* [Exercise]: List every line below that contains the string "will", copying each one in full. Case counts.

* [Rows]:
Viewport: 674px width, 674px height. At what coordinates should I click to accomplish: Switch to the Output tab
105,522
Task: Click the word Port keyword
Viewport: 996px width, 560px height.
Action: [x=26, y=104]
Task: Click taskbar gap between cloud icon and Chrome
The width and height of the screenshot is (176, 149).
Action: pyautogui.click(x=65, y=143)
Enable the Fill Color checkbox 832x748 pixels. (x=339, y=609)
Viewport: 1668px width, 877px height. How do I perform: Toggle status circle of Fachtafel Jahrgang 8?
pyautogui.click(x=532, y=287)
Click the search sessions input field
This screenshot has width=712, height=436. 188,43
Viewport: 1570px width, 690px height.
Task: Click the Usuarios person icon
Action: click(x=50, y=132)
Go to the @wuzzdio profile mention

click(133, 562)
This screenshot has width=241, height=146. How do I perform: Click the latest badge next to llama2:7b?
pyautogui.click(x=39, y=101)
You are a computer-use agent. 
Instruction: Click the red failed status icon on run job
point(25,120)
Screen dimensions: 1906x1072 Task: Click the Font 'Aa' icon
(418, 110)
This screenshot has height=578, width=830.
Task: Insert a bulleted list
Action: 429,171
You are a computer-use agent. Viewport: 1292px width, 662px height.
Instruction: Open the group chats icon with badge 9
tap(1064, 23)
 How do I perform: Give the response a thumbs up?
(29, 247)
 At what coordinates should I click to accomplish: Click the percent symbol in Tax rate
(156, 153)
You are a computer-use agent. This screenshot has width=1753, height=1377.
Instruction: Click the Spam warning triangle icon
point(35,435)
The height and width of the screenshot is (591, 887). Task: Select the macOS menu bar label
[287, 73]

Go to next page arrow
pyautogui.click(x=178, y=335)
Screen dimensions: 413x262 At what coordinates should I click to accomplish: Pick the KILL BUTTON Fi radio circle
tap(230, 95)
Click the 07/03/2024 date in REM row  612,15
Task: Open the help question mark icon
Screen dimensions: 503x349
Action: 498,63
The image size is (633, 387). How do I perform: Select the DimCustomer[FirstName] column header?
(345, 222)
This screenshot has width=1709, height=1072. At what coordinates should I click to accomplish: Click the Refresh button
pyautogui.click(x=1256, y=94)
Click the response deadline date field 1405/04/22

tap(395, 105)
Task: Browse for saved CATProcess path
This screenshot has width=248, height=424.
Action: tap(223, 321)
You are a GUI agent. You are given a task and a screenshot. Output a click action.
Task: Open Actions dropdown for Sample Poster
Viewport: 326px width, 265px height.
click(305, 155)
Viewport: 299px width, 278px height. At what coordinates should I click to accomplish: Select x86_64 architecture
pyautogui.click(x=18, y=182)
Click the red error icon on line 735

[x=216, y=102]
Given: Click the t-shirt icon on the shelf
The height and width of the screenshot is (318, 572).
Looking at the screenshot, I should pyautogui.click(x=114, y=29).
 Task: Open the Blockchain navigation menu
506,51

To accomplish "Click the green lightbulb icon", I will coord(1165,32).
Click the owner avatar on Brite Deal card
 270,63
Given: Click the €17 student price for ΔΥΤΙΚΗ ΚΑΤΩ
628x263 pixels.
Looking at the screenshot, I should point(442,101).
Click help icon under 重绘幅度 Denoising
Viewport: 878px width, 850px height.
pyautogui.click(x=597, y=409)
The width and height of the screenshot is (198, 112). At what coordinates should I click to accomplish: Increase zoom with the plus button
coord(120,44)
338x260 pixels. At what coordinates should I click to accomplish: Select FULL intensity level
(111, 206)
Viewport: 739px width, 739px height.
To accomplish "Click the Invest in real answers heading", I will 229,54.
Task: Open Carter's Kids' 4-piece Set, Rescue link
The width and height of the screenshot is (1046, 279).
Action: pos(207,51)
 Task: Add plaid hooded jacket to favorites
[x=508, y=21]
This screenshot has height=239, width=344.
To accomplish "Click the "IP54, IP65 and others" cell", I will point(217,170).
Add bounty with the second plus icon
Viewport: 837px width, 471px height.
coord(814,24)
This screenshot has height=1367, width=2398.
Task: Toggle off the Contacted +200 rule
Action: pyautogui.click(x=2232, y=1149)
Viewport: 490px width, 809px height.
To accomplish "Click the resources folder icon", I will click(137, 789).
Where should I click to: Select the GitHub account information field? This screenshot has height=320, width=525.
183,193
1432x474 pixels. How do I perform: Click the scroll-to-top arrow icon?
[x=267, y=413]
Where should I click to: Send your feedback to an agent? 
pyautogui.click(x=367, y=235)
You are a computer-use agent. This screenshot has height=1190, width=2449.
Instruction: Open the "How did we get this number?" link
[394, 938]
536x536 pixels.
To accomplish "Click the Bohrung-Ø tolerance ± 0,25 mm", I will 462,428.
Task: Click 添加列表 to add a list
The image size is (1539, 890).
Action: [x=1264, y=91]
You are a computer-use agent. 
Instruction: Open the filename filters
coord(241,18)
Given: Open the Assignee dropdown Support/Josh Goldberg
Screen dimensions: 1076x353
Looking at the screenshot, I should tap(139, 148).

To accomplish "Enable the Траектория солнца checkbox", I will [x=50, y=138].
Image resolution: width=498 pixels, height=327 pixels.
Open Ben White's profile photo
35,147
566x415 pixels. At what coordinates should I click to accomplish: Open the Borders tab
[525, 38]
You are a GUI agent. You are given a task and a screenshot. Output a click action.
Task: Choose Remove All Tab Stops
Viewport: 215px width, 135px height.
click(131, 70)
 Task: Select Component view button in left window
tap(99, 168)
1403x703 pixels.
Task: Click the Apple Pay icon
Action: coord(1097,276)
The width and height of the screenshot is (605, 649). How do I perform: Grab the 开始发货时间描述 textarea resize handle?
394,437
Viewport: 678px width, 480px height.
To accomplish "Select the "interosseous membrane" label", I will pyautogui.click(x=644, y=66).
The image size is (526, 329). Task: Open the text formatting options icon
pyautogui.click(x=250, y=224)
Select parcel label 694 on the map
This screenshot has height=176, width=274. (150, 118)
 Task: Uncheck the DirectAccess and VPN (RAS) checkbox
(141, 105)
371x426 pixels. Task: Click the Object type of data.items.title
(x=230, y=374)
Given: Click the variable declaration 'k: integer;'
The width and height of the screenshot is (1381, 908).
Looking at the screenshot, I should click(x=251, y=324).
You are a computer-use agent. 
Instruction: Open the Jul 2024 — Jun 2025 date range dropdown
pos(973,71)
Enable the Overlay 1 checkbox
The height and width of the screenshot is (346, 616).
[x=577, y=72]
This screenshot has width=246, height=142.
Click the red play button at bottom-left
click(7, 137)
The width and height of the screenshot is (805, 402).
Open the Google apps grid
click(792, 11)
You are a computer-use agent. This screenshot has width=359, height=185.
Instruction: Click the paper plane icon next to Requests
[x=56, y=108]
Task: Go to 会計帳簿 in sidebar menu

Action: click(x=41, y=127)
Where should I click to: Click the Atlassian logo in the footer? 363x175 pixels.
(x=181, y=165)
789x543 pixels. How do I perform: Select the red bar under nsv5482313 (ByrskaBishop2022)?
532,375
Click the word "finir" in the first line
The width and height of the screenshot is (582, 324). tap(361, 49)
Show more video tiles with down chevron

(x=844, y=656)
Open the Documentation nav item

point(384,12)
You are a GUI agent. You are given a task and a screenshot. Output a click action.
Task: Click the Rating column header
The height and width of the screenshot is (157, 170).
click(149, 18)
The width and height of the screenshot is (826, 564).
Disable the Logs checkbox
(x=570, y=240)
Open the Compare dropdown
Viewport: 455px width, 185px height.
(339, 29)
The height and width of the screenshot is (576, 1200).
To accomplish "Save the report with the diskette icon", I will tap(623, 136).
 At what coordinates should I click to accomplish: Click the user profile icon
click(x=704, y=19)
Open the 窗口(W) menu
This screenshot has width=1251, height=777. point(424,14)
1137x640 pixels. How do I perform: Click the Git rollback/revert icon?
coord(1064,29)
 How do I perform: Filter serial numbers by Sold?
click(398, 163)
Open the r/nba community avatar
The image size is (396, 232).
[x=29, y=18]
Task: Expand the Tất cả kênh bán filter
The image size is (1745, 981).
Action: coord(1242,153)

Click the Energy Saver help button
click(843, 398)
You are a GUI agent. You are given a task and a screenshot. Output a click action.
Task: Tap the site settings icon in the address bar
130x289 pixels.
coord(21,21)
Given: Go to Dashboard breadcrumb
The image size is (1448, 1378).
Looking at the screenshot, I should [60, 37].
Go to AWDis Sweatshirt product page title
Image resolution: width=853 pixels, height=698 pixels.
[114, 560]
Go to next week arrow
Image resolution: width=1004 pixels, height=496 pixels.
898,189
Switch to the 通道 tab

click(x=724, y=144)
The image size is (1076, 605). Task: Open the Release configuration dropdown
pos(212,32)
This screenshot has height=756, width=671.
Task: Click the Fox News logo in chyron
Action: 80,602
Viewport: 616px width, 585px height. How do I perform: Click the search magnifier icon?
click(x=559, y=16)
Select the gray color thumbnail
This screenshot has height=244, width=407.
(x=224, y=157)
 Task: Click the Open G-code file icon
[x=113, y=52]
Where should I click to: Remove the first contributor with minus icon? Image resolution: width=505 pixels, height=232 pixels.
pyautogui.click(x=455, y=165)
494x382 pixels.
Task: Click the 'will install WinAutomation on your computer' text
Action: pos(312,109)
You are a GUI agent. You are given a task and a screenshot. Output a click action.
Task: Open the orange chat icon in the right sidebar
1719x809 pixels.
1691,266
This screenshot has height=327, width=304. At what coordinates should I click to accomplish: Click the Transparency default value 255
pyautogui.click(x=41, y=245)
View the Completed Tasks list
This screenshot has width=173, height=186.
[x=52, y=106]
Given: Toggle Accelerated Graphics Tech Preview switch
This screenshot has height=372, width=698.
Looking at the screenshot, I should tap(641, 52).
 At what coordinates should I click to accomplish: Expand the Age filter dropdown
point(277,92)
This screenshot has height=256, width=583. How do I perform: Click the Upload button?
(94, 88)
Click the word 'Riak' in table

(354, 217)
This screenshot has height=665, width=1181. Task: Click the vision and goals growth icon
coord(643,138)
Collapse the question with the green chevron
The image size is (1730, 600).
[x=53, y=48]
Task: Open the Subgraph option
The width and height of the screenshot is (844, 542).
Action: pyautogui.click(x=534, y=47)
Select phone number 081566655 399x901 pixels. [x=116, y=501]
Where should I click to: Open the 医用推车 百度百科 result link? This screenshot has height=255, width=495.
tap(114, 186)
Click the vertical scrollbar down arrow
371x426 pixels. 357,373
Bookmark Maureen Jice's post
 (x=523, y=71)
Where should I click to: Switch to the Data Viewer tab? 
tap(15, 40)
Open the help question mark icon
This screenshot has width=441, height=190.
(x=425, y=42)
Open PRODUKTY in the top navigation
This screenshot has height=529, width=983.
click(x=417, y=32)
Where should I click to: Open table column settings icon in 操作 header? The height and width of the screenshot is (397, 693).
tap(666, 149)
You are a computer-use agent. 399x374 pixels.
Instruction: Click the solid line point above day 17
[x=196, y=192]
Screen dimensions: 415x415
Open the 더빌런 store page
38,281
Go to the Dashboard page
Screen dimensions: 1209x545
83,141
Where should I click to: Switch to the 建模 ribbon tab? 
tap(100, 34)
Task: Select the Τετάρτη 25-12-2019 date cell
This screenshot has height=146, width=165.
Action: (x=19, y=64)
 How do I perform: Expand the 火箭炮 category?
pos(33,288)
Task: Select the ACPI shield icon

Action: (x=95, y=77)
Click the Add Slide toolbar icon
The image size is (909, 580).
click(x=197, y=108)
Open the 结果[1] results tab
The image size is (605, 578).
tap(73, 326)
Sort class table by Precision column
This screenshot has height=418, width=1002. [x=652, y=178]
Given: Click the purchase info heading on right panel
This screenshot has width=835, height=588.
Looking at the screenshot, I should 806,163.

* [Written response]:
To accomplish "Click the green lightbulb icon", I will coord(1165,32).
To accomplish "Click the Invest in real answers heading", I will 229,54.
To accomplish "Click the "IP54, IP65 and others" cell", I will point(217,170).
To accomplish "Click the resources folder icon", I will click(137, 789).
To accomplish "Click the Bohrung-Ø tolerance ± 0,25 mm", I will 462,428.
To accomplish "Enable the Траектория солнца checkbox", I will [x=50, y=138].
To accomplish "Select the "interosseous membrane" label", I will pyautogui.click(x=644, y=66).
To accomplish "Save the report with the diskette icon", I will tap(623, 136).
Task: Click the 'will install WinAutomation on your computer' text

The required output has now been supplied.